Starship Troopers ia a game that can allow itself the luxury of crappy AI and still get away with it, because fighting waves of brain-dead (or are they?) of armoured spiders requires very little programming skill rather than “charge first unit” you find. Later down the line I’m expecting to find a bit more nuance in the way the AI works with the addition of more types of enemy units that come in to fill different roles in battle.
Some of the problems I hope that get fixed before the game launches is the occasionally bunching up of units (see screenshot below), the stiff turret gunner animations and please, for the love of everything that is sacred either let us know how the field of fire mechanics work, because sometimes it seems like the unit can fire but for some unspecified reason it can’t or, at the the very least have them automatically adjust their positions so they can engage the enemy without too much micromanaging.

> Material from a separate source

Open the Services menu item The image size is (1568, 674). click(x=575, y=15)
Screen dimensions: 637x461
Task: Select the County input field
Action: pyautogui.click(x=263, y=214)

The most disappointing aspect of this demo was the sound- that doesn’t exist, save for the gun fire and boring, repetitive music. Good sound design is intrinsic to an experience and to sell players a believable fantasy and there’s too much to do in this department. I’m still expecting Luckily, there’s also a lot to draw inspiration from. The graphics also feel a bit jarring, especially in maps with simple geographical features, also known as the desert. A little bit more of unit detail and better ground textures wouldn’t hurt.
There’s very little doubt in my head that this is going to be a sales hit, especially amongst starving fans of the series. The game is solid in its own right and is by no means expecting an easy piggy-back ride from the franchise it’s drawing from. Unlike most cash grabs, the developers actually took their time to understand how they could properly translate the combat style seen in the movies to the digital realm and the result is phenomenal. Polish a few things here and there and it has all the necessary ingredients to become a core part of such a beloved franchise.
Starship Troopers Terran Command is releasing on the 31st of March, 2022 in Steam.